- [WHAT TO WORK ON]: In the entries below, which lines run from the one containing "1xbet üyelik bonusu (608, 164)" to the one containing "1XBET ÜYE OL (1203, 1523)"? Copy exactly those lines, ends included, and no others.

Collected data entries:
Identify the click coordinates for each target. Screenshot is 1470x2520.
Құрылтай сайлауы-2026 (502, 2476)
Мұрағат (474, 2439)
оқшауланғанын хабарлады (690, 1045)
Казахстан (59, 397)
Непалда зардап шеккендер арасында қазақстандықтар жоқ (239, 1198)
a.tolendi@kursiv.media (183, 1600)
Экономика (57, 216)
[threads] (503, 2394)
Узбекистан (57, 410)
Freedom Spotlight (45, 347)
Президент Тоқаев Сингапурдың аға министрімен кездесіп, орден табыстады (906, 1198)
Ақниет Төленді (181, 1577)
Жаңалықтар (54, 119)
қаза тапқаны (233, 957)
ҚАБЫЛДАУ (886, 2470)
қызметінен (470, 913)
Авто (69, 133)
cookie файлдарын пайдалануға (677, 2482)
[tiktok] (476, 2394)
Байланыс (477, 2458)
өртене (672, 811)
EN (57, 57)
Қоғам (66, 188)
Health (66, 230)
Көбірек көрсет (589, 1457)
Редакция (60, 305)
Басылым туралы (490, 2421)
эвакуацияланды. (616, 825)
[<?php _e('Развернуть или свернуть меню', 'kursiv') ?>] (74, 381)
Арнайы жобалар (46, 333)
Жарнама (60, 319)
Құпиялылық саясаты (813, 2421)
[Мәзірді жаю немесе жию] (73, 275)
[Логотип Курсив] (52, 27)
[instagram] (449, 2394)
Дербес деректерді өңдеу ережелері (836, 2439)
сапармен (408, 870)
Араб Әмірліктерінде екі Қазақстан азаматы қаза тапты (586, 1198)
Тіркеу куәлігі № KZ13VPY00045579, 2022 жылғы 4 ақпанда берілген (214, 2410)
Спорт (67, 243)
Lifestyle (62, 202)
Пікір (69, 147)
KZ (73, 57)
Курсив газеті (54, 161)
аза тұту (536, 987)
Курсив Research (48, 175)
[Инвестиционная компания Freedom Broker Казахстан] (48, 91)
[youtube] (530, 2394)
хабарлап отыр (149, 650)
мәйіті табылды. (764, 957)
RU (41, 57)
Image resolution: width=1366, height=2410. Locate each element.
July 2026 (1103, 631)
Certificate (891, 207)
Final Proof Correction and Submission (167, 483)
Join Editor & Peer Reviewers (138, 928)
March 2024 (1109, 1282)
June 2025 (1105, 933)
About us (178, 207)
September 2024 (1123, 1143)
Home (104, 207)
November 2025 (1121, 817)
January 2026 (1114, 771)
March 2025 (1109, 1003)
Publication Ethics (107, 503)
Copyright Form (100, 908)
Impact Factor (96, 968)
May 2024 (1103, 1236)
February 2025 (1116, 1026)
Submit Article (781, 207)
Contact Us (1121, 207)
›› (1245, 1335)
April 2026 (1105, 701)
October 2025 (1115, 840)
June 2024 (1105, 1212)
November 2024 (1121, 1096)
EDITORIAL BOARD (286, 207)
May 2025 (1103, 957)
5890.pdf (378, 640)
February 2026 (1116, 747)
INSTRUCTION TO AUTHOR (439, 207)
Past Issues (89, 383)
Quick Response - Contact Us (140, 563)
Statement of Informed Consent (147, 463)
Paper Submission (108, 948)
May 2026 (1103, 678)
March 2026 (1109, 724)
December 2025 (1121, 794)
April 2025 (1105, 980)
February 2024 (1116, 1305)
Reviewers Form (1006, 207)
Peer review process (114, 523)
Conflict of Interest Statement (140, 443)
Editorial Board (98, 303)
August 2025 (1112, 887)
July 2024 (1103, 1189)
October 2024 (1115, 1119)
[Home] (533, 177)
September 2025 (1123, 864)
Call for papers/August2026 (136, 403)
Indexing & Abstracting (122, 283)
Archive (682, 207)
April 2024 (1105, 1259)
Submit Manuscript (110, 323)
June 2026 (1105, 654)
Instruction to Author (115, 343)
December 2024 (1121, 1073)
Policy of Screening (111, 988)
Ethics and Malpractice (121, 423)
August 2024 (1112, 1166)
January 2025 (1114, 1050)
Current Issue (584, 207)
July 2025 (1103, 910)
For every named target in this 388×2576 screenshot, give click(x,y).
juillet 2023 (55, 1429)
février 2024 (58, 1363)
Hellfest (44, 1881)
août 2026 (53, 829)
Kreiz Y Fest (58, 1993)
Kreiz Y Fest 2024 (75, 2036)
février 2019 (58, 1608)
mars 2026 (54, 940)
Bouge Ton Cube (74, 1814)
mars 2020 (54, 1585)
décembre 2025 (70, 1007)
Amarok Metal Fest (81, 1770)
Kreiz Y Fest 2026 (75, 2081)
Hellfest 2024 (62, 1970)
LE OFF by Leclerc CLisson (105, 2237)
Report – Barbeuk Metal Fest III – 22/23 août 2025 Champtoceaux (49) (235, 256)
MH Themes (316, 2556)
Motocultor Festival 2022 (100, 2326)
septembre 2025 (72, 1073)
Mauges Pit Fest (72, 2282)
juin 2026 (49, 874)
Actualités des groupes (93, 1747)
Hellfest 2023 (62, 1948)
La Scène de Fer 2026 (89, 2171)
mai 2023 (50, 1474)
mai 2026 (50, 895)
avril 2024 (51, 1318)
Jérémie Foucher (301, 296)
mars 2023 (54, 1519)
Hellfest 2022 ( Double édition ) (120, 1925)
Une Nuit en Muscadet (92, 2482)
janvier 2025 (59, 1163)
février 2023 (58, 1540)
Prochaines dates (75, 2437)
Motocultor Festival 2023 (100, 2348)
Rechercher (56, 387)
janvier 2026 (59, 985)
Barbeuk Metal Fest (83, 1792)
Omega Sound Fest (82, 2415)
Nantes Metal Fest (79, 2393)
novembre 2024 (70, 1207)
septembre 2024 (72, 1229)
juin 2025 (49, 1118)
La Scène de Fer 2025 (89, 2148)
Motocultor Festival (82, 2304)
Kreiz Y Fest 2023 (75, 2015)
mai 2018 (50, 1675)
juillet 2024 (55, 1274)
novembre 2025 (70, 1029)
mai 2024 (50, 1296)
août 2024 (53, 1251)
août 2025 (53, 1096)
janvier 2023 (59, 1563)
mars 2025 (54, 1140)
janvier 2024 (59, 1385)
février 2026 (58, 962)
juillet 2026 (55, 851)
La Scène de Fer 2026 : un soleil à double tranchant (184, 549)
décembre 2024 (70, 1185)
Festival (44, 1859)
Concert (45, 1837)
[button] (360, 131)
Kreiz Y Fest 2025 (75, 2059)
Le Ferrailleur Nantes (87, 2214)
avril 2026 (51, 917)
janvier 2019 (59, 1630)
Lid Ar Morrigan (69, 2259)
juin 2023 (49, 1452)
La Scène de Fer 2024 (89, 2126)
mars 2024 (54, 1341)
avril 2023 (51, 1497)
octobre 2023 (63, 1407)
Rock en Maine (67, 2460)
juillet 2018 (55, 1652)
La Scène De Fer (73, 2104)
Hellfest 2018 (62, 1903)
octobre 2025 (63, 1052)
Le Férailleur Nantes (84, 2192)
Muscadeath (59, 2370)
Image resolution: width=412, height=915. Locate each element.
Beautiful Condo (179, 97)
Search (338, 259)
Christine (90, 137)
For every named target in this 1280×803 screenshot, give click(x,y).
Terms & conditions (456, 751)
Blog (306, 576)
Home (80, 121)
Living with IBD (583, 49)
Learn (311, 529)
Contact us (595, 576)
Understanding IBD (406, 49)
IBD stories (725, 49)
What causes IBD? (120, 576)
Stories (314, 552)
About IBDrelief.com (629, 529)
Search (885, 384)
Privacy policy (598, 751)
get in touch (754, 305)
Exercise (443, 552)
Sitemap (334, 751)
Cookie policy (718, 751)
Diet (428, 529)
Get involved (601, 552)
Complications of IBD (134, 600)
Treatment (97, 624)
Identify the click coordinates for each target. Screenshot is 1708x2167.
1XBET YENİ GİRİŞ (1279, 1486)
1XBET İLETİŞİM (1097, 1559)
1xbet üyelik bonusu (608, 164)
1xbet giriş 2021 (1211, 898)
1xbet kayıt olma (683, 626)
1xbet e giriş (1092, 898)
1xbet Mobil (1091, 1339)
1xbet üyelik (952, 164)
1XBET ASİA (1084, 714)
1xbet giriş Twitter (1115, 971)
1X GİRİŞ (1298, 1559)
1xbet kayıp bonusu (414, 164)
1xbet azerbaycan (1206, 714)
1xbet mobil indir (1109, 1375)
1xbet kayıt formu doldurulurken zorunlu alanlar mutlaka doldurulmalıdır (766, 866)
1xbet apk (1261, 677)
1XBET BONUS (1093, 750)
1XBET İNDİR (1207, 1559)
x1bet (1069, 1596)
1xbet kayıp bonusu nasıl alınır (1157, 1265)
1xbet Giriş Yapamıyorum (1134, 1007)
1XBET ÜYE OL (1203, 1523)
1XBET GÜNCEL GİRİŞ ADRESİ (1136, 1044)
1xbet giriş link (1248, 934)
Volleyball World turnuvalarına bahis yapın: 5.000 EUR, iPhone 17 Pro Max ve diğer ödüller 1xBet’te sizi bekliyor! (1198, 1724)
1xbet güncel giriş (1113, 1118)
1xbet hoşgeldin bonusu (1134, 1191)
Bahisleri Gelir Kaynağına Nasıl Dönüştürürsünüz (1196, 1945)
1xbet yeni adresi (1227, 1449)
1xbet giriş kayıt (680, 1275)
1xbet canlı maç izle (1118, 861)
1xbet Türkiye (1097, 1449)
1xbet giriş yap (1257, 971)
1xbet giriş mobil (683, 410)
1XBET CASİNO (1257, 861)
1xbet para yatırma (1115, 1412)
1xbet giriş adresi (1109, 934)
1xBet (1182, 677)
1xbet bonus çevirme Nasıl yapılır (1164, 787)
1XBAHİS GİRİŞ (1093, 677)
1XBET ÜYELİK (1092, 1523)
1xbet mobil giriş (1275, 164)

- [RESULT OF THE EXERCISE]:
1xbet üyelik bonusu (608, 164)
1xbet giriş 2021 (1211, 898)
1xbet kayıt olma (683, 626)
1xbet e giriş (1092, 898)
1xbet Mobil (1091, 1339)
1xbet üyelik (952, 164)
1XBET ASİA (1084, 714)
1xbet giriş Twitter (1115, 971)
1X GİRİŞ (1298, 1559)
1xbet kayıp bonusu (414, 164)
1xbet azerbaycan (1206, 714)
1xbet mobil indir (1109, 1375)
1xbet kayıt formu doldurulurken zorunlu alanlar mutlaka doldurulmalıdır (766, 866)
1xbet apk (1261, 677)
1XBET BONUS (1093, 750)
1XBET İNDİR (1207, 1559)
x1bet (1069, 1596)
1xbet kayıp bonusu nasıl alınır (1157, 1265)
1xbet Giriş Yapamıyorum (1134, 1007)
1XBET ÜYE OL (1203, 1523)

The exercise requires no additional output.